I work pretty hard to avoid regrets. I’m not saying I’ve always made the correct decisions in life. What I mean is when I make that decision, I tell myself I have thought it out and I am making the best one for the time.

This summer, I came up to a fork in the road. At almost the same time, I was offered a chance to teach or to go back to my first love.

No, not him

Broadcast news

So I came to a fork in the road, with both paths well-traveled.

The stars aligned. All the signs popped up to go back home.

  • My mentor was close to the TV boss’s boss.
  • A former boss of mine worked in the same company and swung the door to this television station wide open for me.
  • The general manager and I were supposed to meet for a half hour, hour tops. We met for 2 hours and could have kept going.
  • The woman who would be my boss and I had similar philosophies, common people.

I was ready to do it! My daughters and husband were supporting the move.

It was going to be tough. I was not going to be home much. I would go back to giving up days off, vacations, weekends. It was no teaching schedule. I would start missing out on my kids’ lives again.

However, I was feeling this incredible pull.

When the News Director asked me to review a show, I didn’t limit myself to that… I reviewed an entire day! I gave feedback on 2 shows. A lot of worked needed to be done. A lot It didn’t scare me away. In fact, I wanted it more.

I shared my feedback on the shows with my mentor.

“Am I crazy to do this?” I asked.

“You and me, Kim. We run to the fire.” He replied.

Yes. For people like us, the challenge is life. This station was rebuilding and I wanted to help put up the structure. I was getting excited.

As I started to consider actually jumping back in, a huge announcement came.

My boss at the middle school was leaving. Then, my other supervisor was leaving.

The signs all said, “Go back to news. You belong there.”

I do. I do belong there. I love the raw energy of a newsroom. The drive to win and watching it all unfold on a night of pure craziness.

Decisions made in seconds.

But then…

The signs started to change.

I truly can’t describe the shift, but it happened quite suddenly.

  • The new boss at school reached out … to every single one of us… individually.
  • A teacher I adore said she was going to be teaching with me.
  • Things weren’t going quickly enough with the news job and I didn’t want to leave the school in a difficult position.

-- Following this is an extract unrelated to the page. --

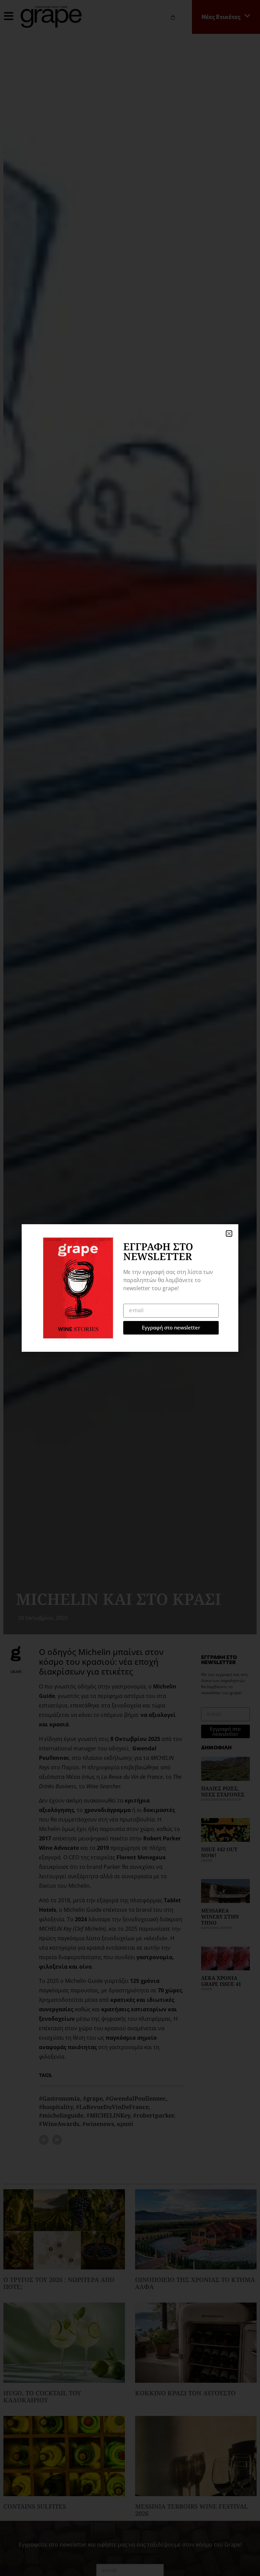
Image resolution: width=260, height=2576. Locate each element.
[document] (130, 1288)
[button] (229, 1233)
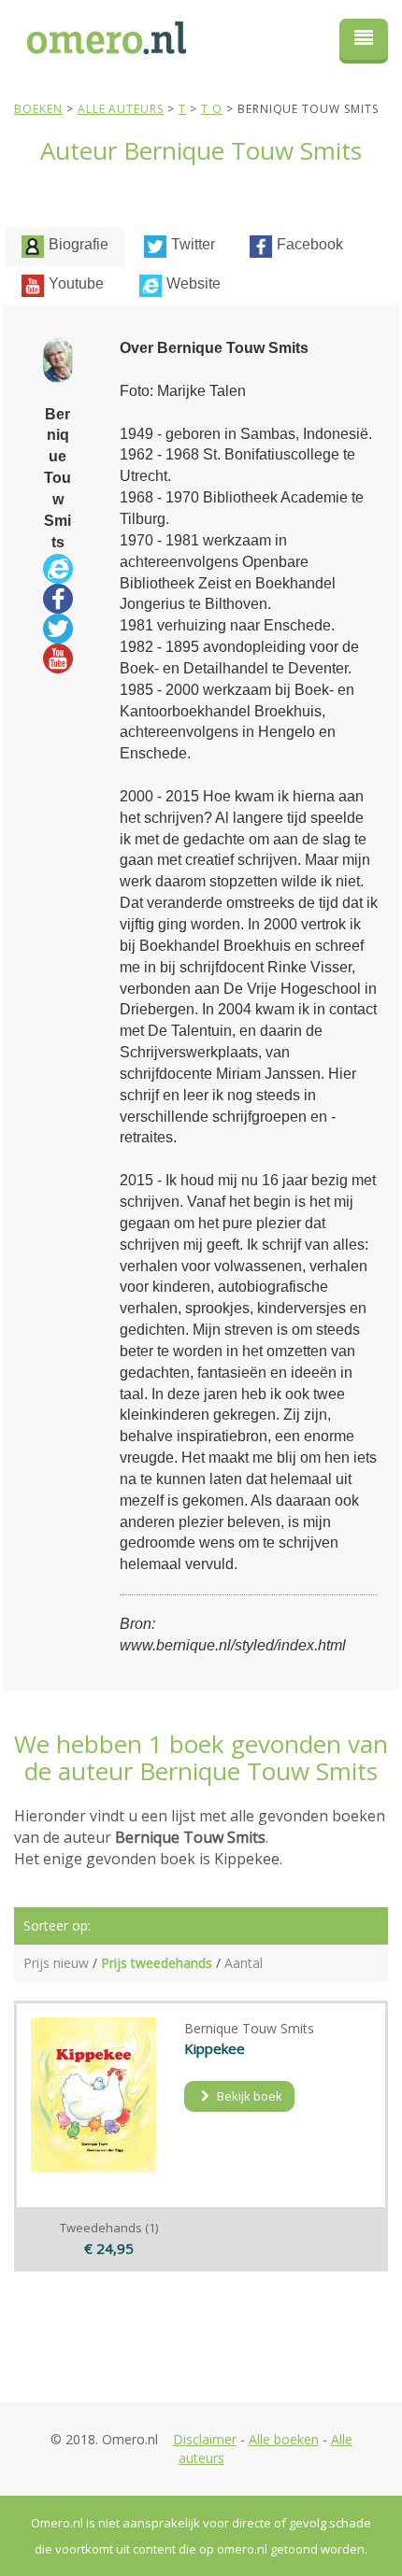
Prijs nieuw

I started to imagine life in the new classroom. The interaction with the students, watching them light up when they learn something cool and roll their eyes when I make an incredibly funny joke (haha!).

I saw myself back in the halls with my colleagues sharing the successes and helping each other out when we struggle.

In many ways, the buzz of a school leaves me just as pumped up as a newsroom.

  • I love the feeling at class change.
  • I like that moment just after morning announcements, when the day is just about to begin.
  • I love when a student wears a shirt because of a conversation you all had one day last week.
  • I love when students interrupt because they understood what you said and they want to compare it to something else.
  • I love when a student brings in a picture of a sandwich you talked about last week, because he and his family decided to try it.

The signs toward staying at school were growing bigger. I was feeling a pull to stay put, to build another year of memories with students.

Most importantly, my girls kept needing me for things I knew I wouldn’t be able to do if I went back home to television. I am not ready to not be there for them.

If anyone reading this is in broadcast news, a police officer, EMT, fire fighter, emergency nurse or doctor… any job that can call you 24/7/365… well, you know.

You can’t always pick when you are there for your kids and family.

I may belong in a newsroom, but for so many reasons, I also belong in a classroom.

I don’t think I will have regrets, because I love being in a classroom so very much… but… I may have regrets.

However, just like when I walked away from The Weather Channel, I know I will rather regret walking away from news than regret not being there for my girls when they need me.

That is not a regret with which I can live.